Desde el fondo de la otra calle, y en el mismo afanoso rebullir de un hormiguero en sus tareas, llegaban sin cesar hasta la hoguera hombres de aspecto patibulario, agitando en la punta de un sable, de una bayoneta o de un garrote, una rica colgadura, una extraña prenda de vestir, un cuadro de gran valor, una bata de cachemira... un pañuelo; o conduciendo al hombro o arrastrando o en la mano, un mueble de preciadas maderas, una alfombra, libros lujosísimos, candelabros, estuches y los más primorosos caprichos de arte. Un grito bestial anunciaba la llegada de cada objeto, y otro más nutrido y feroz llenaba la calle en cuanto caía en medio de las llamas.
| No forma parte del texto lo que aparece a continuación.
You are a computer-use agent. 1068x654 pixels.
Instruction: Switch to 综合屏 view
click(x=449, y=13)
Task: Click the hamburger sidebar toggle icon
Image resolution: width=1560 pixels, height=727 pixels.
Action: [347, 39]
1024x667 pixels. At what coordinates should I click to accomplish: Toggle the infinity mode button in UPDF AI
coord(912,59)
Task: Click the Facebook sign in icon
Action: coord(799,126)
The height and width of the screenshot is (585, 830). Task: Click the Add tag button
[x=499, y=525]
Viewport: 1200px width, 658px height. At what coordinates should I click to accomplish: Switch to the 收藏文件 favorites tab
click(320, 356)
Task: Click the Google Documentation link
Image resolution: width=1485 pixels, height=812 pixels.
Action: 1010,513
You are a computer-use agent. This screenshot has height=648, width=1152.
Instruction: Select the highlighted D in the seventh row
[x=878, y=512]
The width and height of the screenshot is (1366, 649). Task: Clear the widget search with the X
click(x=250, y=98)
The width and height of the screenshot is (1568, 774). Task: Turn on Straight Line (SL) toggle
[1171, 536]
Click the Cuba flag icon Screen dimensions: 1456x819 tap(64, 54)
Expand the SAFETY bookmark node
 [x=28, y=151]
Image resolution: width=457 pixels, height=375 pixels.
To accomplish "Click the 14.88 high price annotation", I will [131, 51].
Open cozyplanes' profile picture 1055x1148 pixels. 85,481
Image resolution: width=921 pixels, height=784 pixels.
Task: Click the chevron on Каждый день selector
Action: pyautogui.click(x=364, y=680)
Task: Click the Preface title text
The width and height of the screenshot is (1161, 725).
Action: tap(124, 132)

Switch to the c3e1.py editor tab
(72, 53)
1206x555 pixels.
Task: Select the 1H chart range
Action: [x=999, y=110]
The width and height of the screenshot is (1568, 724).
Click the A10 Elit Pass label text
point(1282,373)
Así se alimentaban aquellas que a mí me espantaron. Las ricas tapicerías, los artísticos tallados, las finísimas y exóticas pieles; el grabado de Alberto Durero y de Morghen; las aguafuertes de Rembrandt; los cincelados de Benvenuto; la armadura florentina; el rarísimo incunable y el lienzo en que palpitaban el genio y el pincel de Velázquez y Murillo se confundían en breves instantes en un solo montón de ceniza. Y, entre tanto, en la morada de donde tantas riquezas salían se destrozaban a golpes las porcelanas sajonas, los vidrios de Murano, ánforas y barros etruscos..., hasta los artesonados de los techos y las doradas molduras de las paredes. ¡Y todo este inicuo saqueo, todo este brutal destrozo, se hacía al grito de ¡mueran los ladrones! y en la casa de un hombre desligado muchos años hacía de todo linaje de políticas, pródigo de su dinero ganado en colosales empresas, cuya prosperidad refluía en la del Estado y en bien del pueblo trabajador!

¡Qué razón tenía Clara! Sólo una bestia, con horror ingénito a lo limpio y a lo hermoso, podía deleitarse en consumar tantas profanaciones a un tiempo.

Huí de aquel sitio, lleno el corazón de pena y hasta de remordimientos. Temí que estuviera aconteciendo lo mismo en la calle del Príncipe. Miré hacia ella al atravesar su desembocadura en la Carrera; pero, afortunadamente, nada vi que confirmara mis temores. En cambio, oí que en la de las Rejas, en la del Prado y en alguna otra más, ardían también hogueras alimentadas con el saqueo hecho por la fiera en las moradas de otros tantos personajes caídos.

Llegué a la redacción de El Clarín no sé cómo ni por dónde, puesto que el miedo de volver a contemplar espectáculos que tanto me repugnaban, me hacía caminar muy de prisa y casi con los ojos cerrados.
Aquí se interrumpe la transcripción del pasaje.